Latin phrases often evoke strange,
and sometimes bizarre, associations for me. At Christ Church
Cranbrook in 2011, as I listened to the choir chant the traditional Advent “O
Antiphons”, these are some of the random thoughts that occurred to me, and I
wrote down…
O sapientia. O wisdom. O intelligibility. O logic. O sanity. O
mathematical equations. O sentence structure and syntax. O coherence and
structure and form. If objects are indeed intelligible, “does not the
intelligibility of the object presuppose an intelligent ground?” (Bernard
Lonergen)“O O O O that Shakespearian Rag— It’s so elegant
So
intelligent…” (T.S. Eliot) O sapientia, “quae ex ore altissimi prodisti, and
covered the earth like a mist.’ (Ecclesiasticus 24:2) O O O O.
O Adonai. O mighty. O fire of the Burning Bush. O consumption
unconsumed. O point dimensionless, at which Being emerges, unexplained, from
Nothing, at this moment coaxing atoms into material existence from the vortex
of whatever whirls at their center, at this moment spinning us off from the
limitless center, spinning us off as atomic dervishes, whirling mightily,
whirling on the seamless line where Nothing ends…
O radix Jesse.
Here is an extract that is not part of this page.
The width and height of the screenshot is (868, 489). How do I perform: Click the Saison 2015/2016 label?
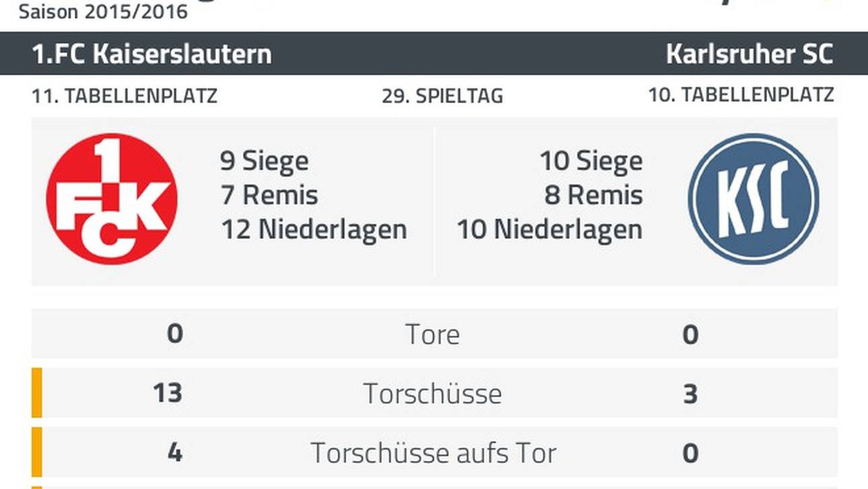(103, 11)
O root. O radish. O turnip. O beet. O rutabaga, O root
vegetables of every kind, buried safely under earth and snow, beyond the need
for retaliation or revenge, beyond the need to hurt or destroy in all the holy
mountain, feeding us far into the winter, feeding us when all other food has
failed, feeding us jam noli tardare – never tardy, rarely served in
fashionable restaurants, barely noticed by government inspectors, ever
abundant, ever prodigal, ever rooted/radix/radical/ and real…
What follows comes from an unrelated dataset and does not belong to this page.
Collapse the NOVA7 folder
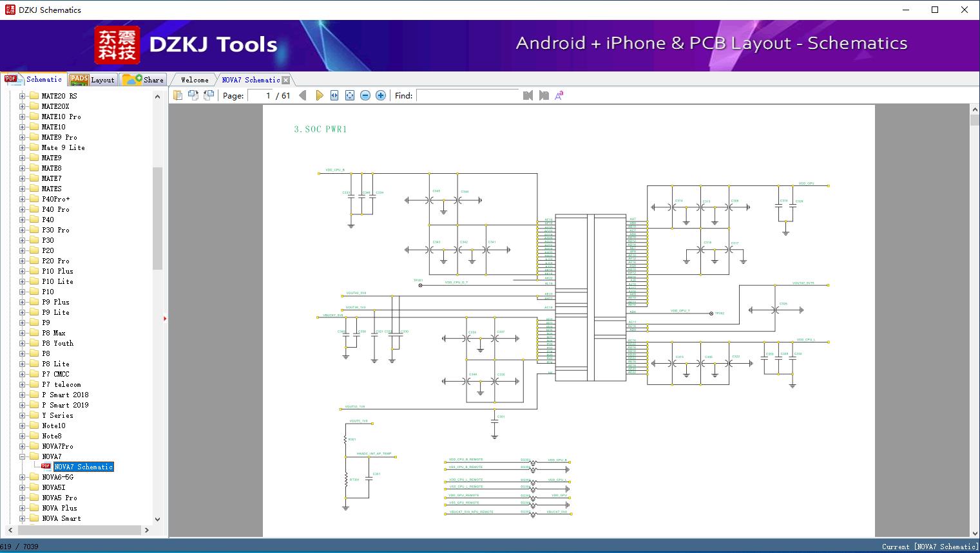Viewport: 980px width, 553px height. [x=23, y=456]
O clavis David. O key. O combination to the lock. O password. “You open and
no one closes; you close, and no one opens”. Sedentum in tenebris et umbra
mortis… sedimented in darkness and under the umbrella of death… buried
under yards of earth alongside the beets and radishes… buried, but here
unearthed by the descent of a mighty silence, its power unlocked by chant, loud
organ, and this clavis David…
O oriens- O rising dawn. O morning star. Directional orientation for
every nomadic tribe, gravitational force without magnetism, center without
circumference, beloved of navigators, goal of every compass, hope of the lost
…(disoriented in thick woods, I came across my own boot-prints in the snow,
consulted my compass, saw how lost I had become, saw, astounded, how much counterintuitivity
would be required to become unlost again. From whence did all these benign
themes originate? Hope for the lost…release of prisoners… kindness to
strangers… peace among peoples… food for the hungry…water in drought-stricken
places… a universal vision of gentleness and mutual peace… how did such notions
come to swirl together with such force within the literature of one small
middle-eastern country?... How do such far-fetched notions come to resonate so
powerfully with us still?
O Rex gentium… O ruler of the unruly and the alien, the unbelievers and
the unsaved…O rock and cornerstone…lapisque angularis…
Two Chinamen, behind them a third,
Are carved in lapis lazuli,
Over them flies a long-legged bird,
A symbol of longevity;
The third, doubtless a serving-man,
Carries a musical instrument.
Are carved in lapis lazuli,
Over them flies a long-legged bird,
A symbol of longevity;
The third, doubtless a serving-man,
Carries a musical instrument.
W.B. Yeats, Lapis Lazuli
We are the long-legged bird, lifted
by the music for a bird’s eye view, lifted high above the angle of the rock,
our lapisque angularis, which is our listening-post, our perch, our launch
pad, and, if we ever hope to come to earth again, our landing-zone.
O Emmanuel… O God-who-is with, with us, with it …with our children in an
unknown future, with these singers in a flourishing past, with us witless
pilgrims come from outer space, washed up unexpected on what Holy Isle?